A court ruled today that the full draft judgment of its ruling on the case of former Guantanamo detainee Binyam Mohamed, including sections the Foreign Secretary had attempted to suppress, should be published.
Lord Chief Justice Lord Judge said that the paragraph, already the subject of considerable press comment after it was referred to in a letter by the Foreign Office’s barrister, Jonathan Sumption QC, should be revealed for the purposes of clarity.
The paragraph reveals the Master of the Rolls, Lord Neuberger’s opinion that members of the security services had a “dubious record” on torture.
The court emphasised that it had at no point been coerced by the government, pointing to the fact that at all stages of the case, judges had rejected attempts by the Foreign Office to claim that evidence should be concealed.

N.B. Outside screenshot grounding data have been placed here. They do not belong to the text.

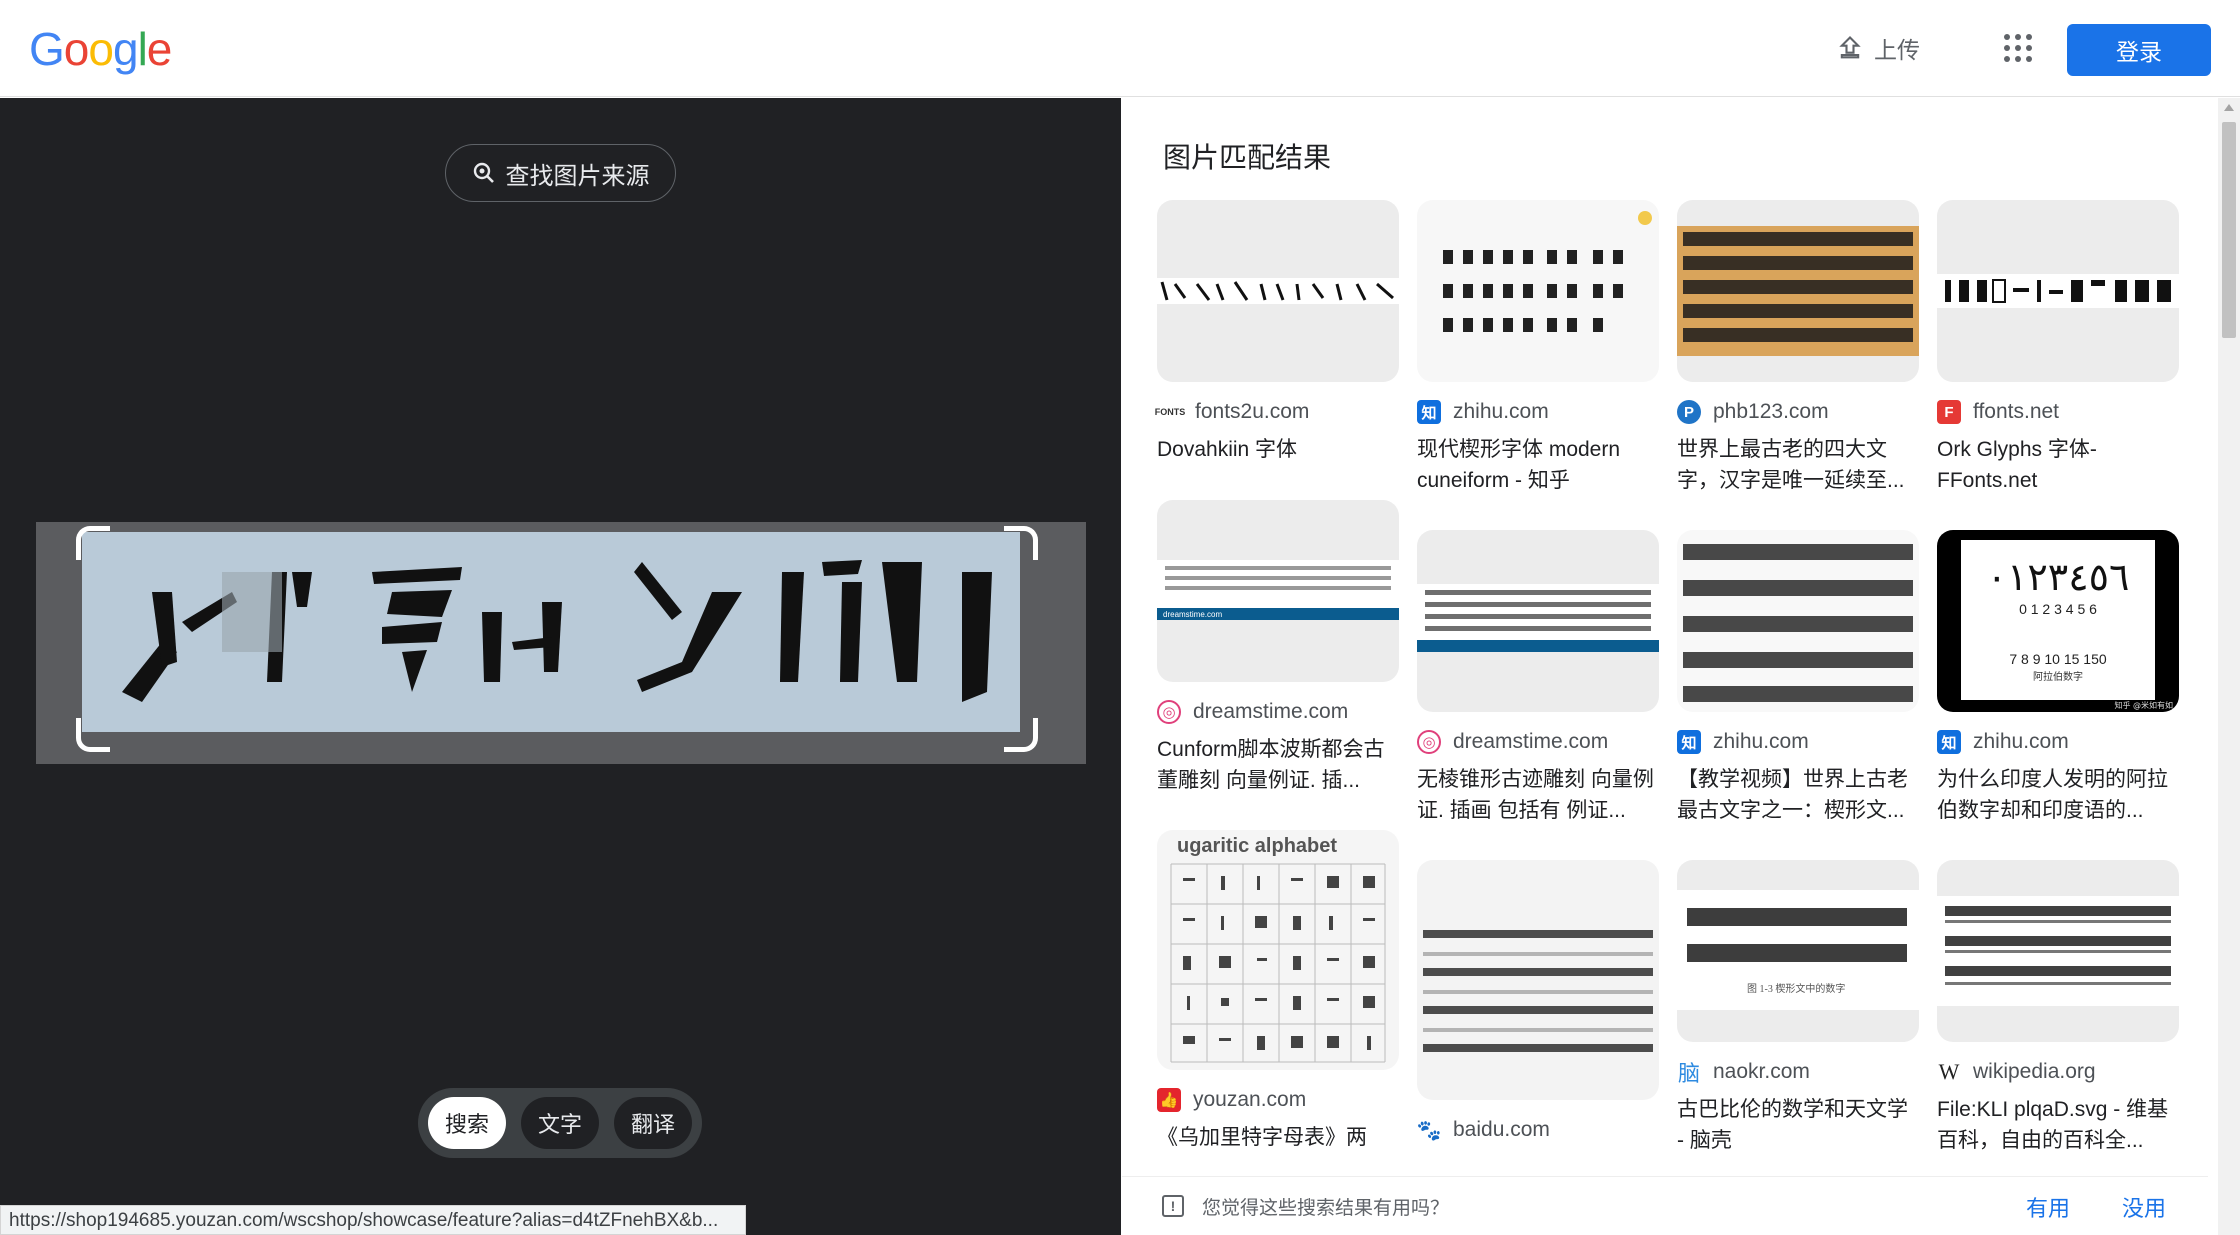  I want to click on mode-translate-button: 翻译, so click(653, 1123).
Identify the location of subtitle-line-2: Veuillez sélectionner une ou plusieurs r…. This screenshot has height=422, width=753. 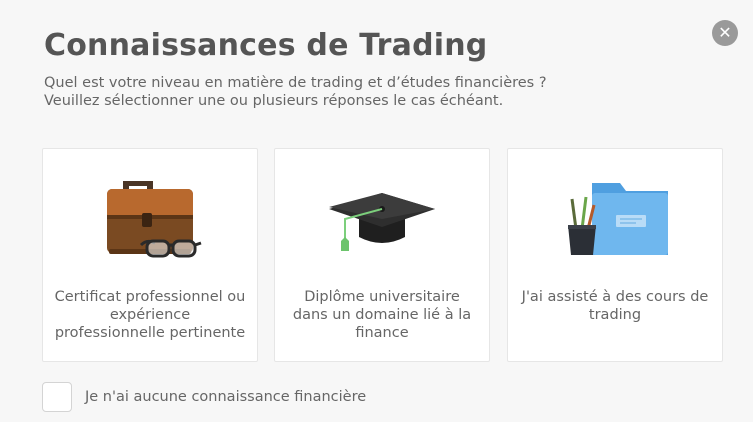
(274, 101).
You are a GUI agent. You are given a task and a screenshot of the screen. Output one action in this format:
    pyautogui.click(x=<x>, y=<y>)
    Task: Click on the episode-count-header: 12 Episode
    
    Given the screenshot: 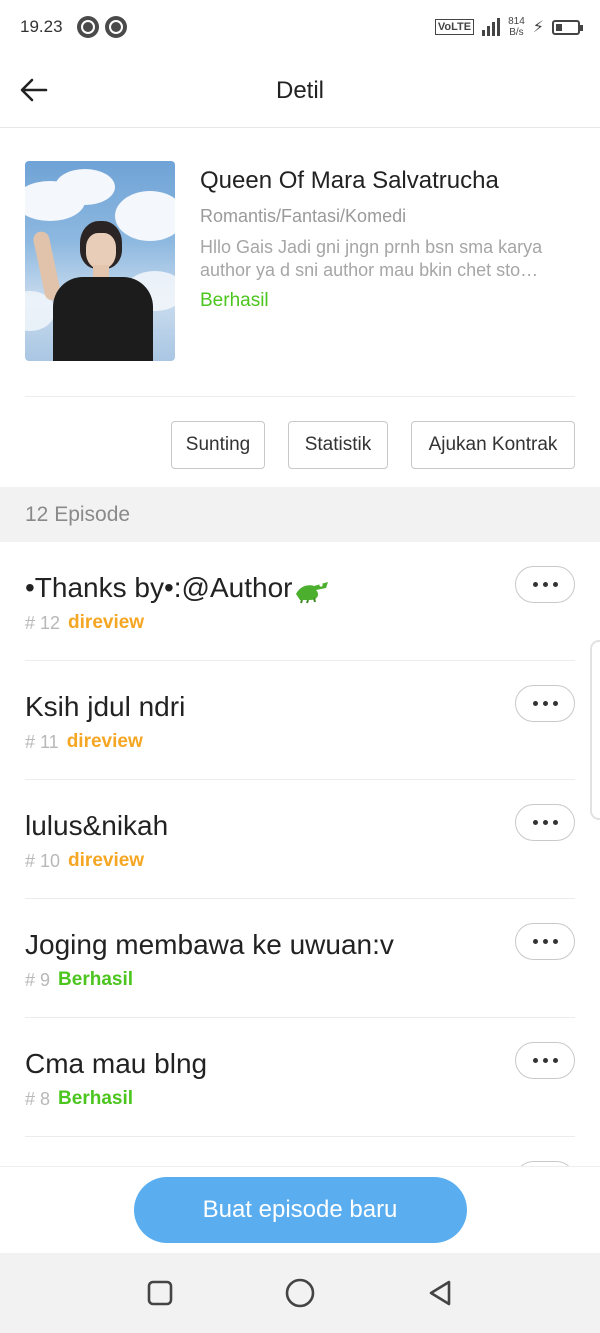 What is the action you would take?
    pyautogui.click(x=300, y=514)
    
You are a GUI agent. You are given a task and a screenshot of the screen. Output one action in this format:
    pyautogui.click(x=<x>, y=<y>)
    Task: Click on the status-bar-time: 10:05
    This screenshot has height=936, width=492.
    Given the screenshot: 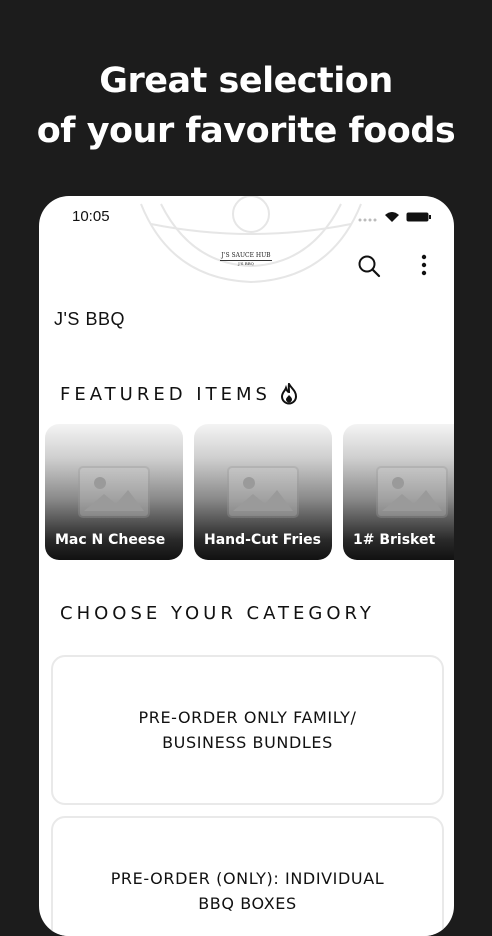 What is the action you would take?
    pyautogui.click(x=91, y=216)
    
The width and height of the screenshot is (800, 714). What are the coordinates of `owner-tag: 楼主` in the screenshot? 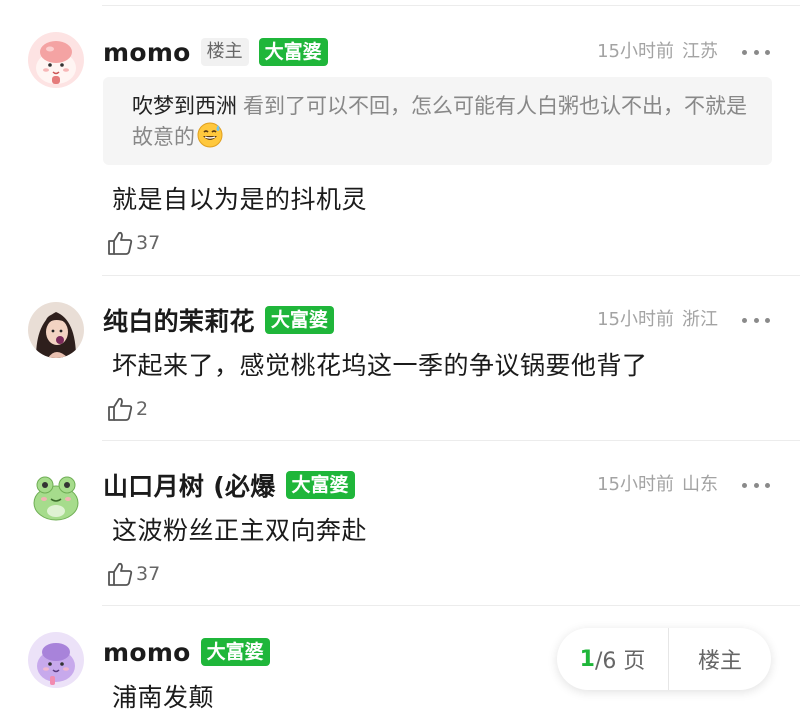 It's located at (224, 52).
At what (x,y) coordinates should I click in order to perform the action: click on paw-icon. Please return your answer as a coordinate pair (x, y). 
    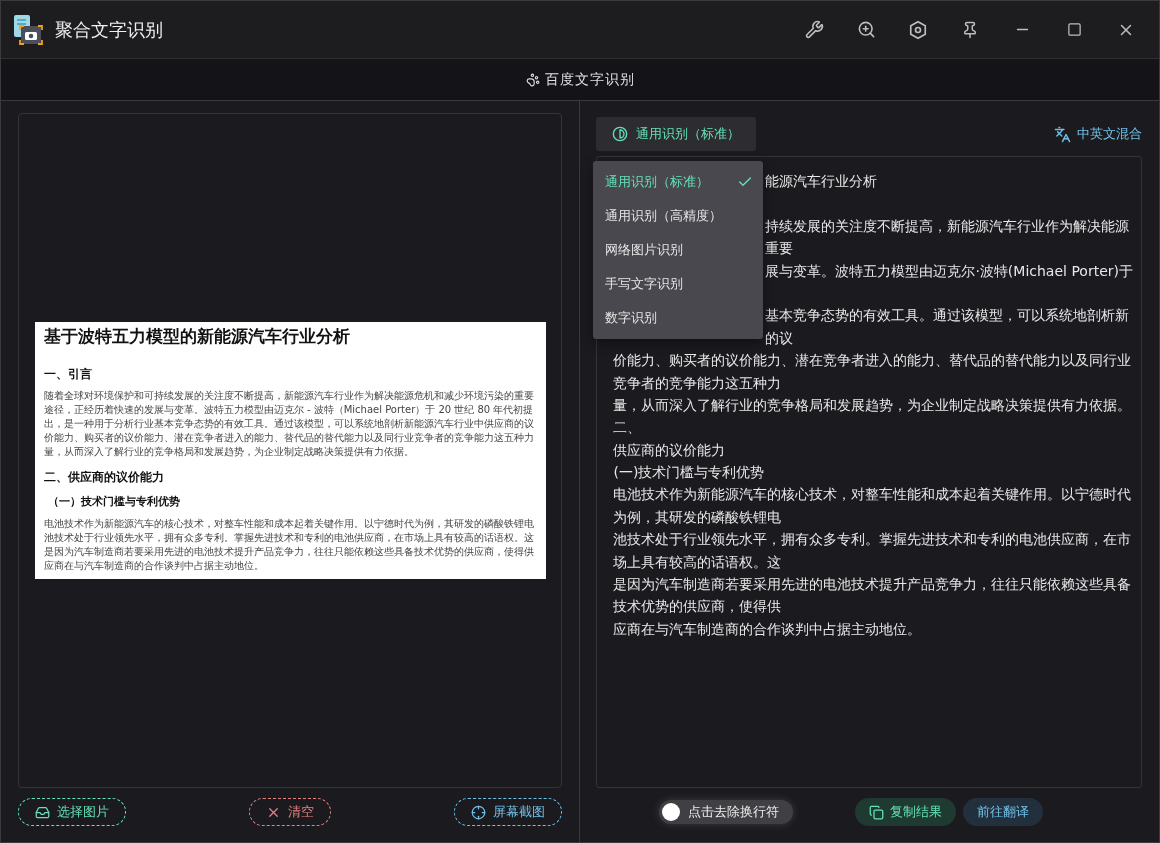
    Looking at the image, I should click on (532, 80).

The full text of paragraph 168 reads:
Fourthly, it is also germane that the SyS were making it clear in March 2005, through a report from the Intelligence and Security Committee that “they operated a culture that respected human rights and that coercive interrogation techniques were alien to the Services’ general ethics, methodology and training” (paragraph 9 of the first judgment), indeed they “denied that [they] knew of any ill-treatment of detainees interviewed by them whilst detained by or on behalf of the [US] Government” (paragraph 44(ii) of the fourth judgment). Yet that does not seem to be true: as the evidence in this case showed, at least some SyS officials appear to have a dubious record when it comes to human rights and coercive techniques, and indeed when it comes to frankness about the UK’s involvement with the mistreatment of Mr Mohammed by US officials. I have in mind in particular witness B, but it appears likely that there were others. The good faith of the Foreign Secretary is not in question, but he prepared the certificates partly, possibly largely, on the basis of information and advice provided by SyS personnel. Regrettably, but inevitably, this must raise the question whether any statement in the certificates on an issue concerning such mistreatment can be relied on, especially when the issue is whether contemporaneous communications to the SyS about such mistreatment should be revealed publicly. Not only is there an obvious reason for distrusting any UK Government assurance, based on SyS advice and information, because of previous “form”, but the Foreign Office and the SyS have an interest in the suppression of such information.
The court also ordered that Mohamed’s legal costs be paid by the Foreign Office.